▼▼▼
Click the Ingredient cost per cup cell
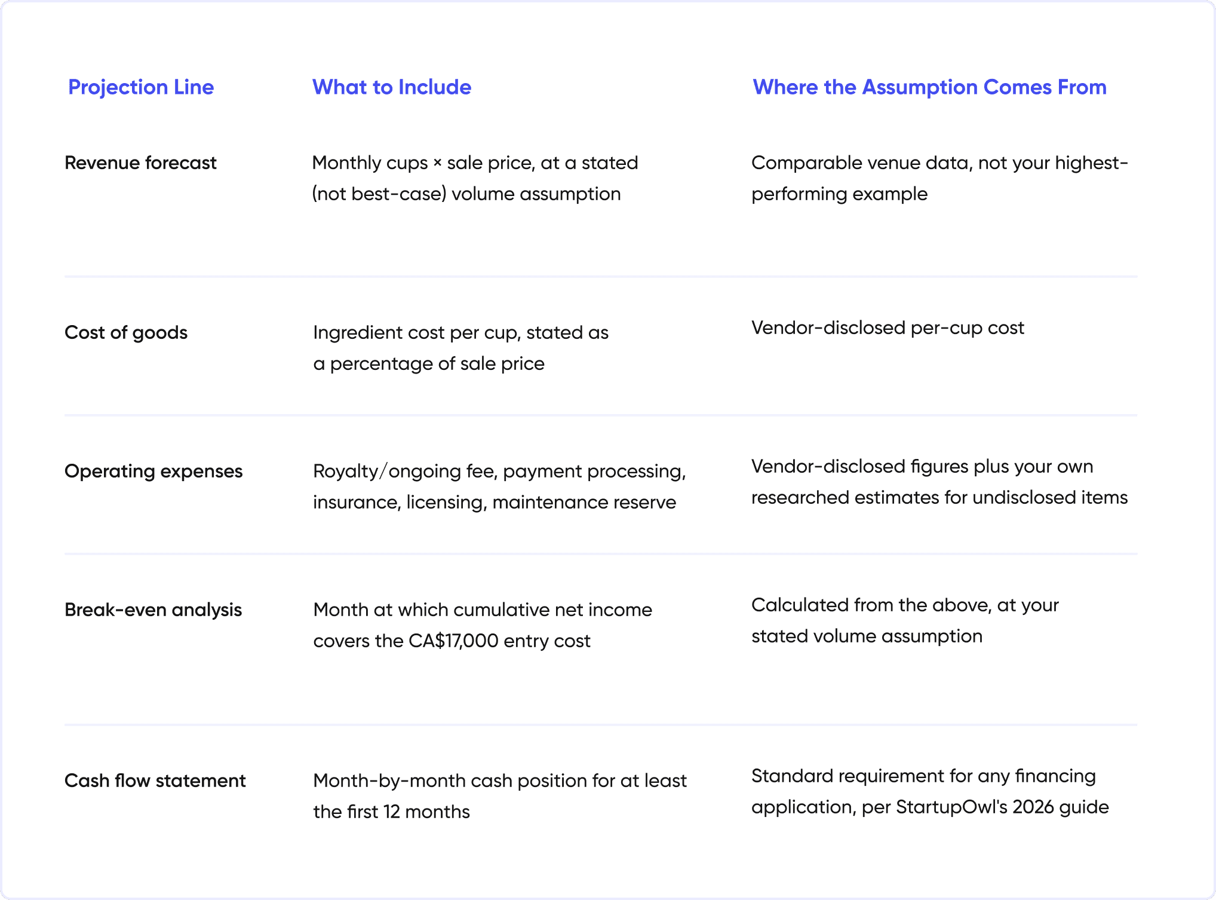Viewport: 1216px width, 900px height. tap(460, 348)
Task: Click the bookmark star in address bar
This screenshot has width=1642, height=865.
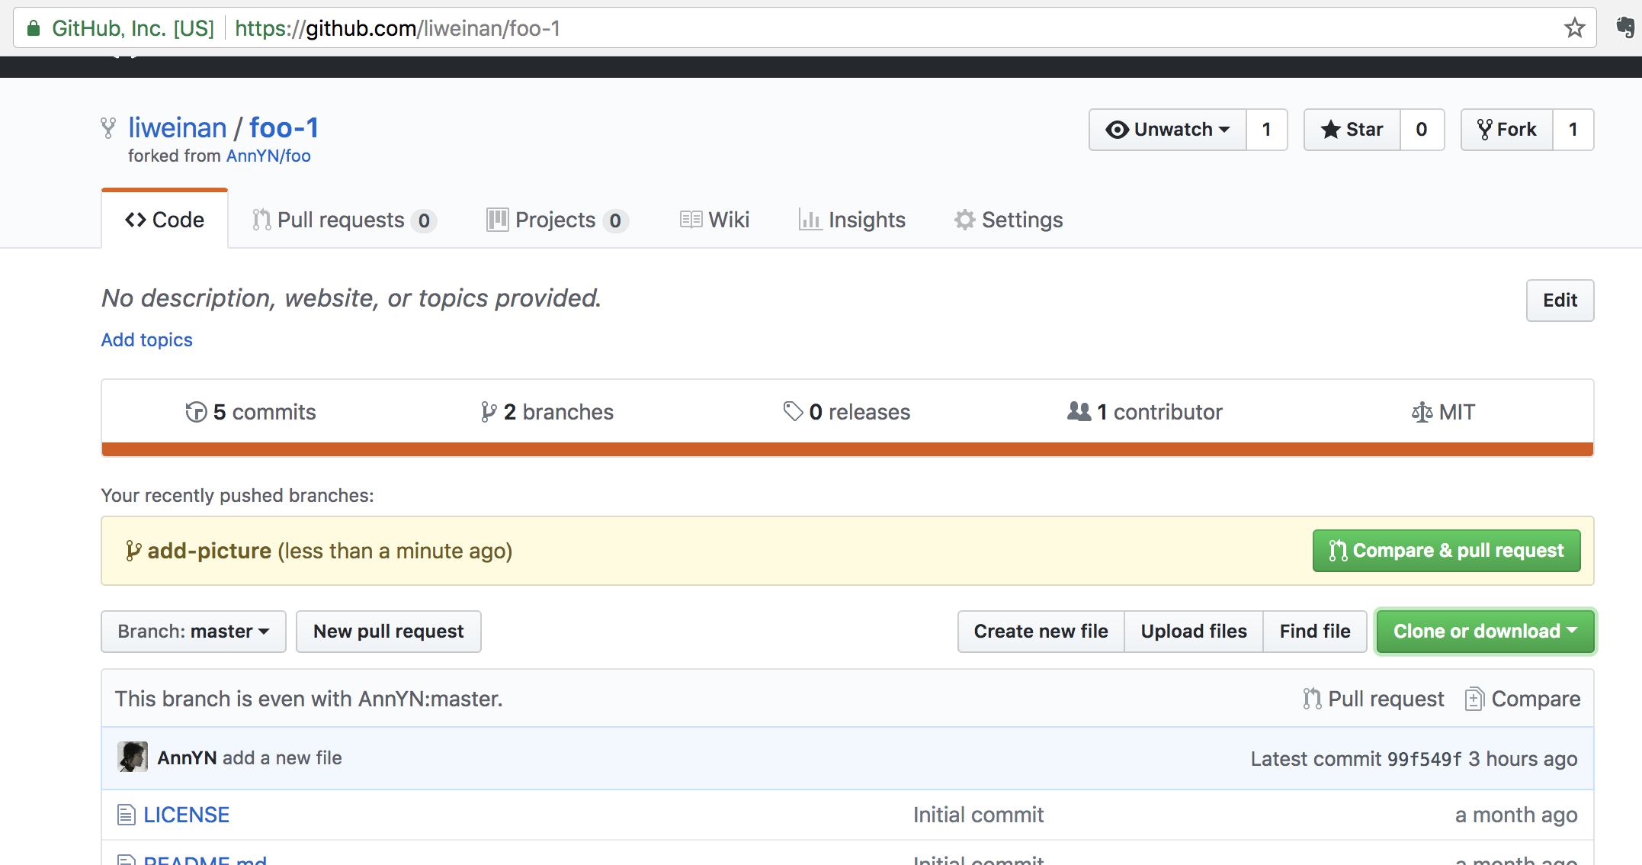Action: click(1574, 28)
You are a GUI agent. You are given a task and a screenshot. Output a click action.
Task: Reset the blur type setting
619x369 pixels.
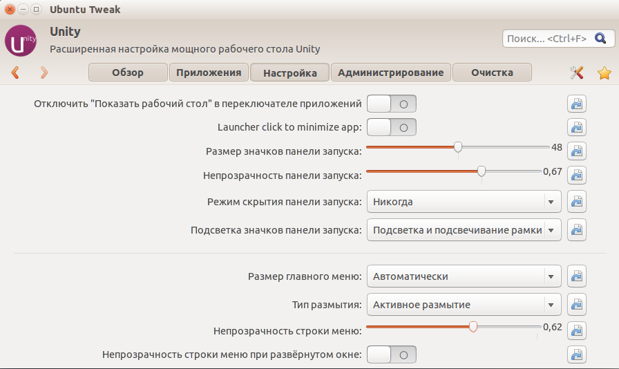pos(576,304)
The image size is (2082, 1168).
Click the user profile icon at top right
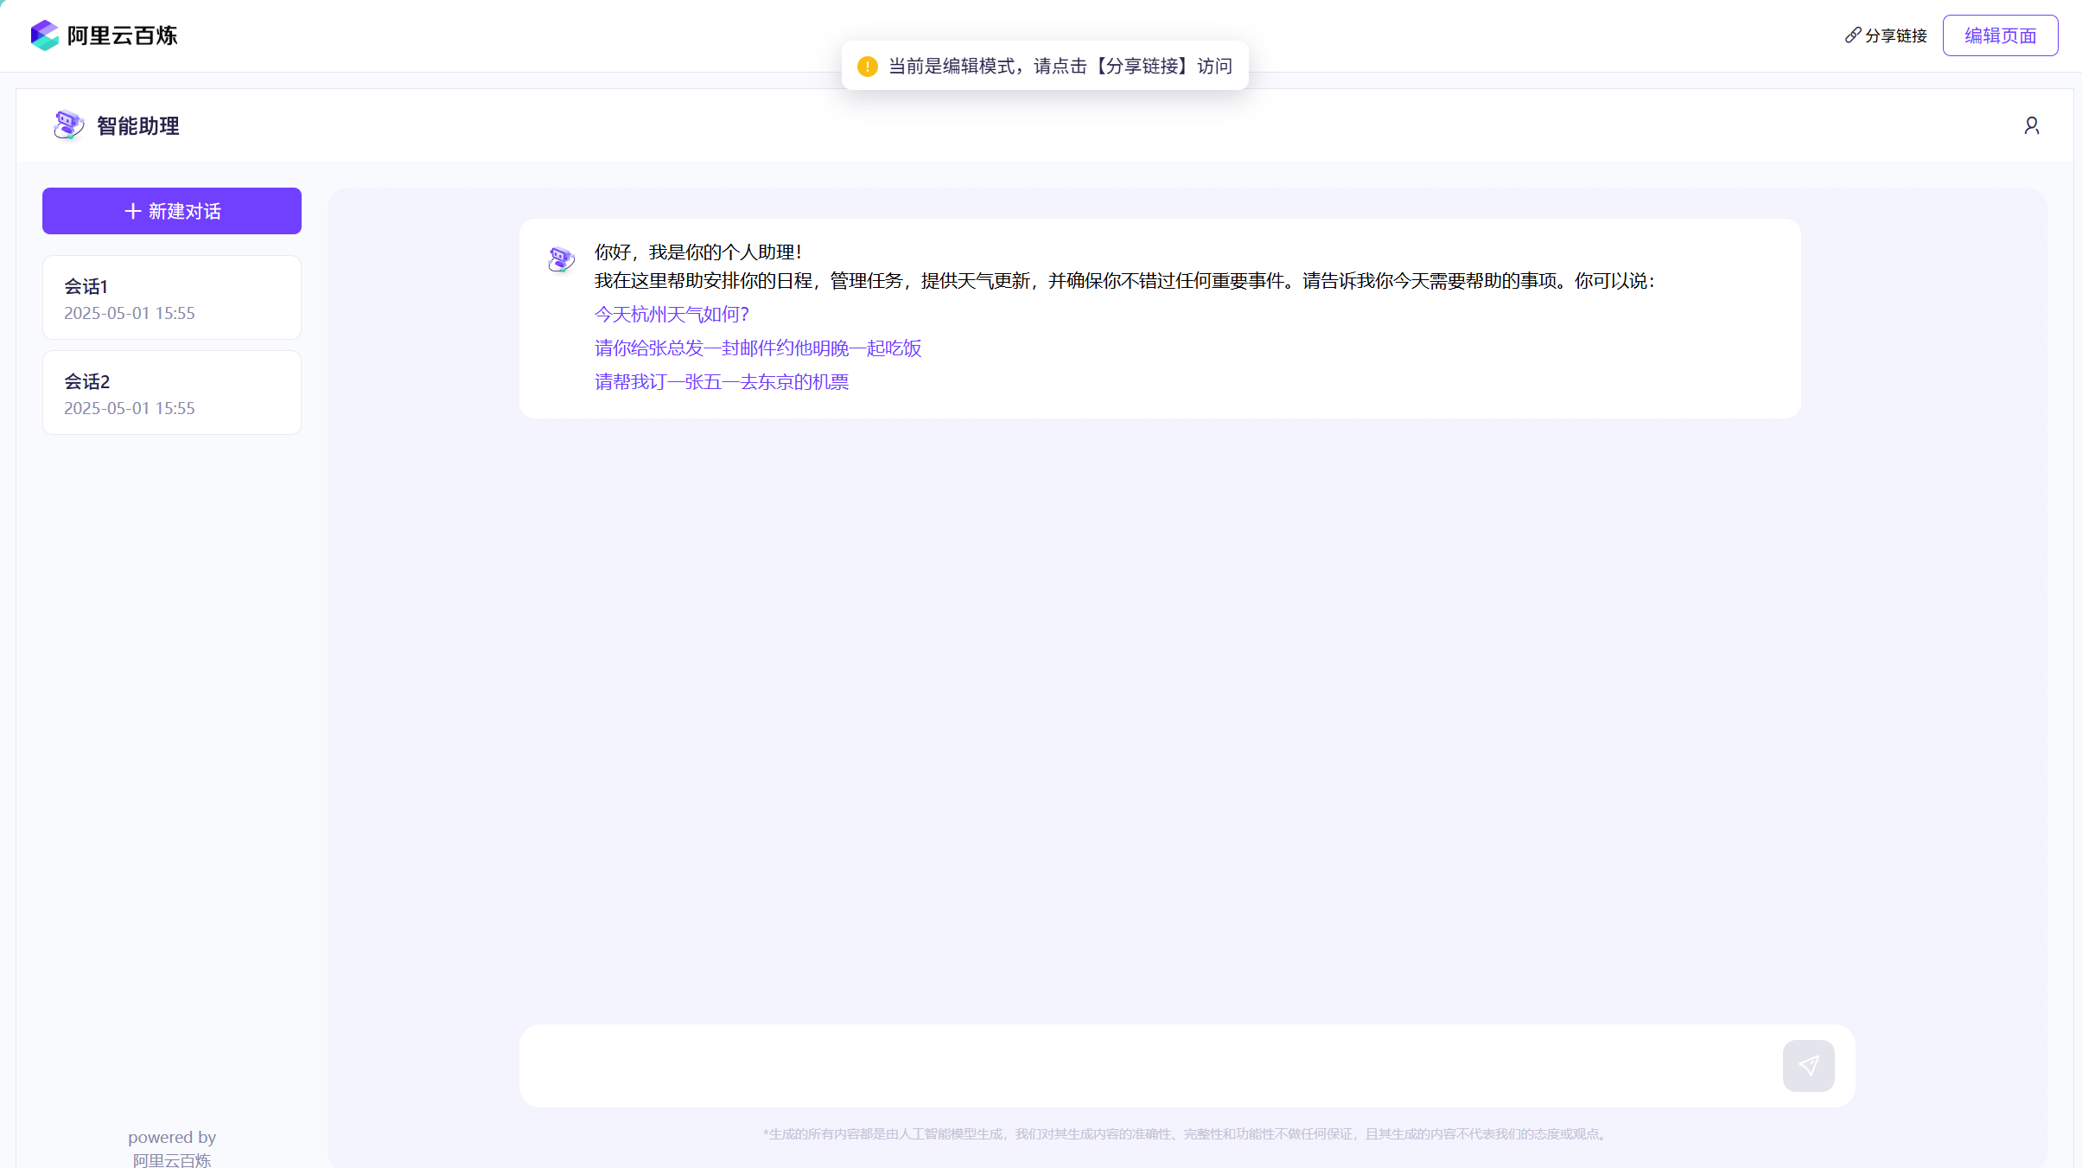(x=2030, y=125)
▲▲▲
• _PROMPT_:
Please give the records from the start through the line containing "Action: click(1574, 28)" as a two-column CSV with the columns task and answer, one row per record: its text and its answer, each in a single quoted field with line breaks replaced by spaces. Leave the pictures out.

• _THE OUTPUT_:
task,answer
"Click the Ingredient cost per cup cell","Viewport: 1216px width, 900px height. tap(460, 348)"
"Task: Click the bookmark star in address bar This screenshot has width=1642, height=865.","Action: click(1574, 28)"